As we exited the airplane, we scanned the crowd for someone with a sign. We had been under the impression that a car would be picking us up. But upon finding only a few sign-holders at the entrance we thought we might be mistaken. However, subsequent air-trains, baggage claims, and much wandering later brought us to a flock of tablet waving, sign-holding taxi and car drivers. A tall Italian man with a suit, holding a sign with "Sims" on it and evincing no desire for sustained communication (Italian being, apparently, the language of choice here in Italy) swiftly took our bags and drove us to our apartment. (Pictures will be forthcoming in this area).
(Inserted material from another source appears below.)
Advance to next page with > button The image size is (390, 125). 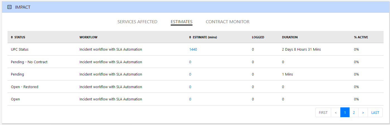coord(363,112)
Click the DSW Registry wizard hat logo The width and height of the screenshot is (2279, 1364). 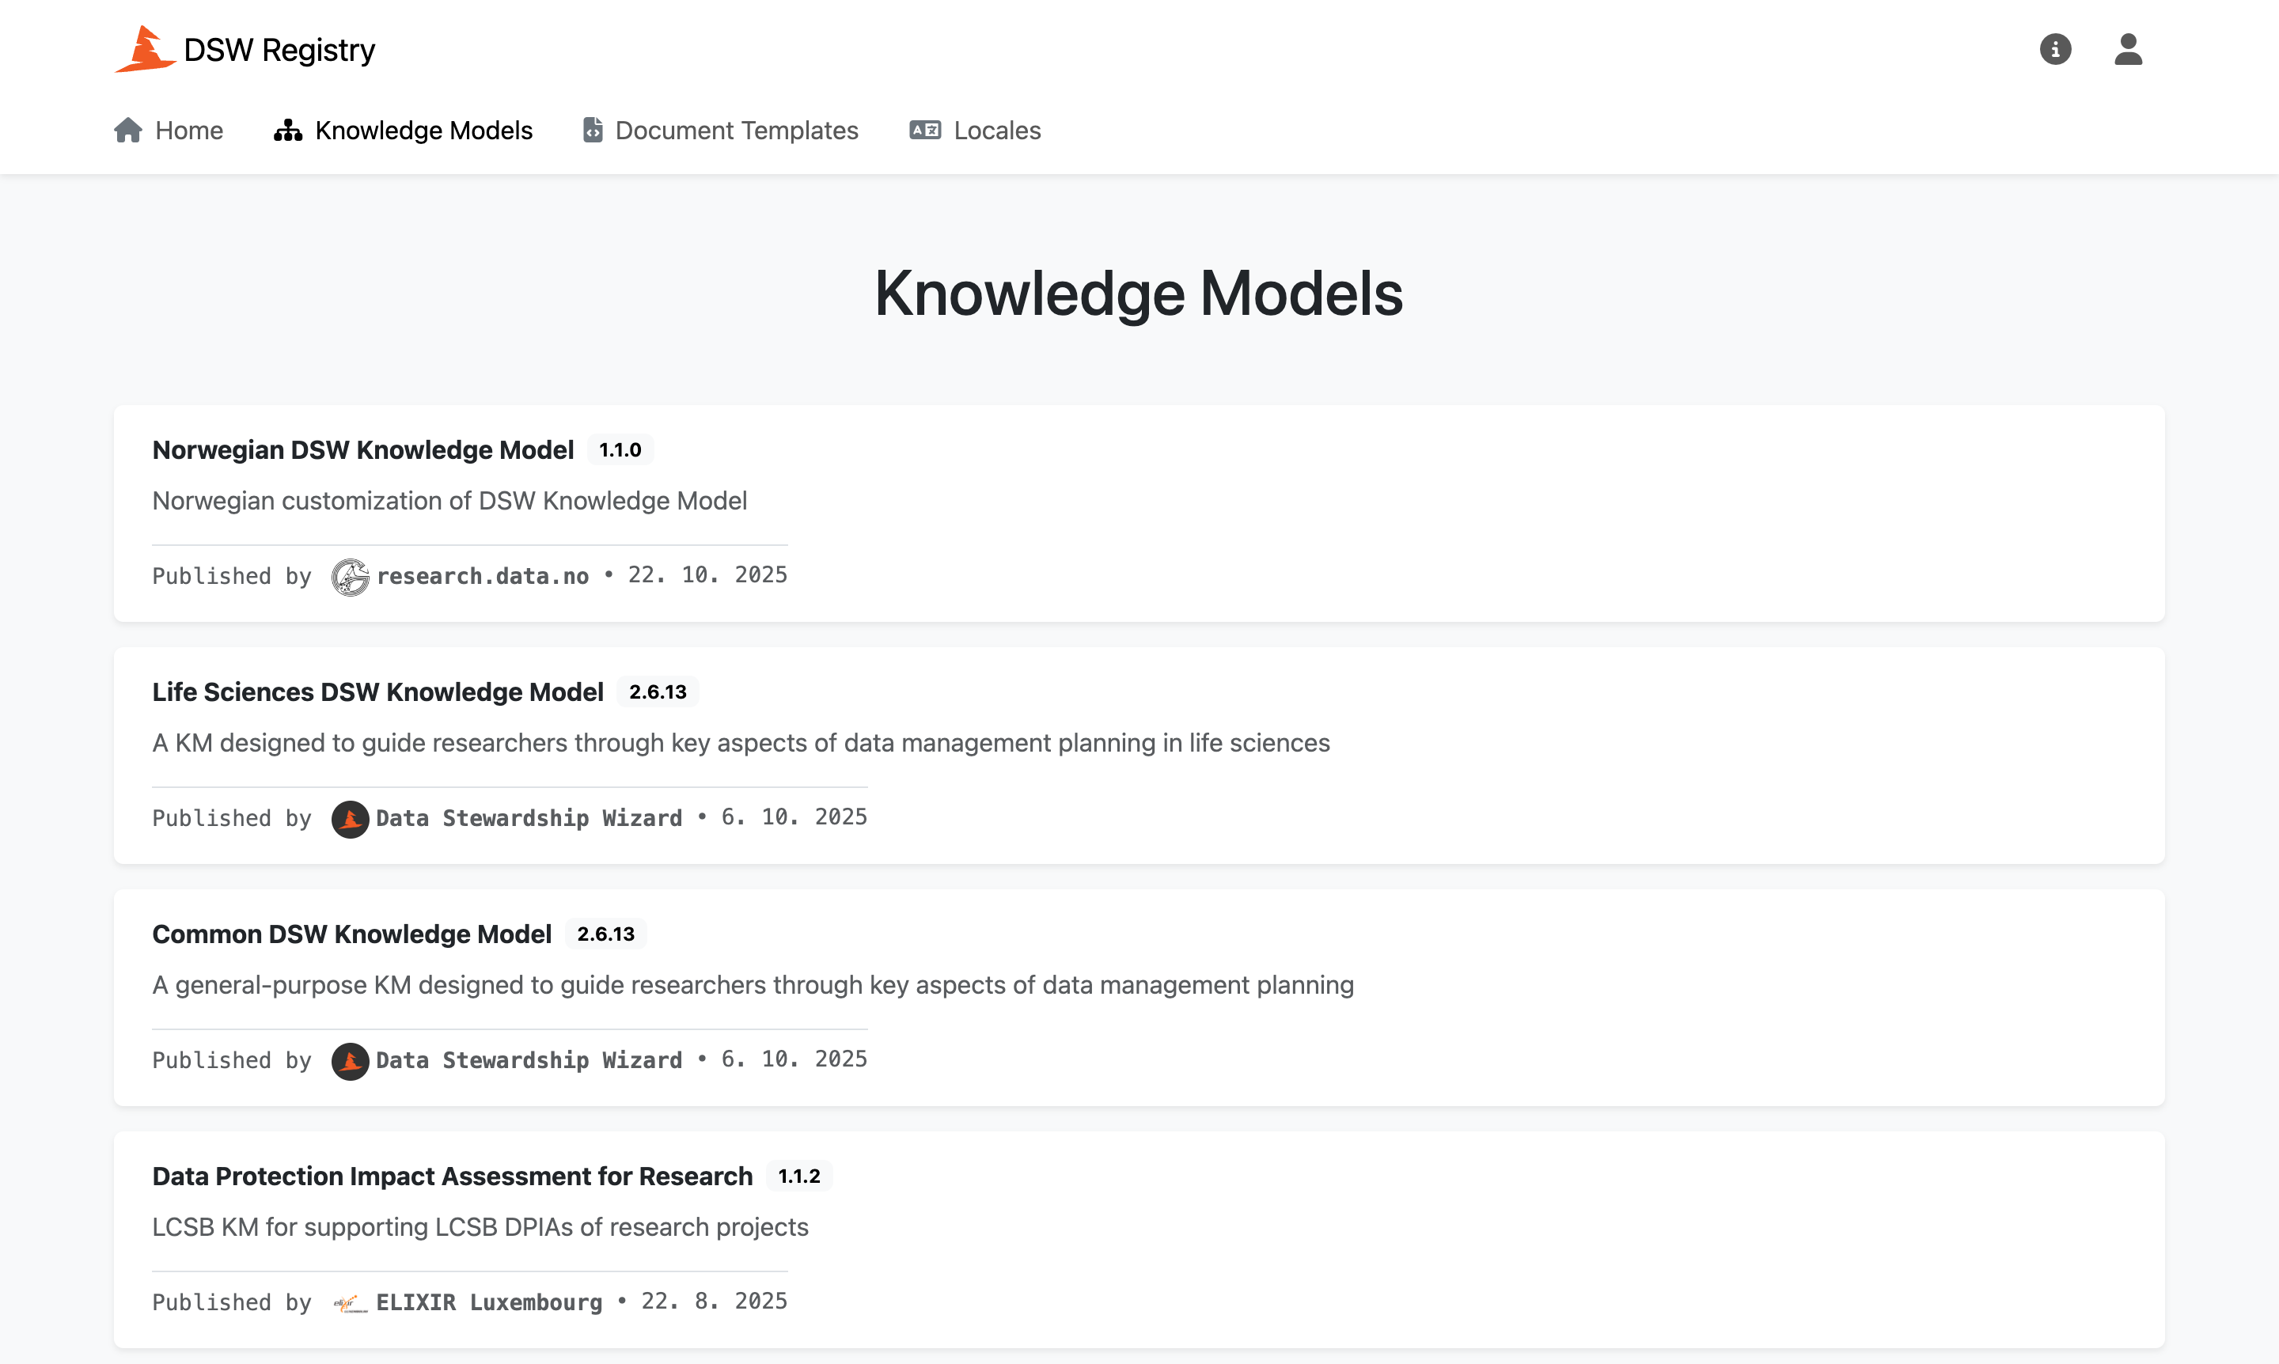click(x=145, y=49)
The road to Rome had palm trees and what looked to me like skinny evergreens (you know, like the ones that line the house of Maximus from Gladiator in his hallucinations) and others that reminded me of Saharan vegetation where the greenery is absent until the very top of the tree. As we came closer the signs also notified us of exits to Florence and Aquila which was a strange feeling. Another item of note: I thought this driver was going to kill us. Roman driving is a bizarre game of perpetual chicken. Will that taxi keep going through the intersection?/can I swoop around this bus?/it is appointed for man once to die. It kept things interesting, for sure. And, with the casual nonchalance of announcing a convenient Starbuck's, our driver suddenly brought us into visual range of St. Peter's basilica ( I suppose I was hoping for an orchestral swell and sudden fireworks.) Nevertheless, the impression was overwhelming in a way that no skyscraper could be. It was like suddenly seeing another city in the sky, a Miyazaki moment of discovering a castle in the clouds or a sleeping giant.

By the time we brought all our luggage in we were basically melting from exhaustion. So, we snatched some cat-naps in between trying to console Stephen, who had lost his tiny baby mind. Later that evening we made a quick excursion and ended up eating at a lovely little ristorante adjacent to our apartment. A few glasses of Syrah, some carbonara, delicious lamb, and a cannolo will keep us sane enough to set our plans in order and survive the next 24 hours or so of jetlag. But hey, we made it and we're finally here. Missing everyone!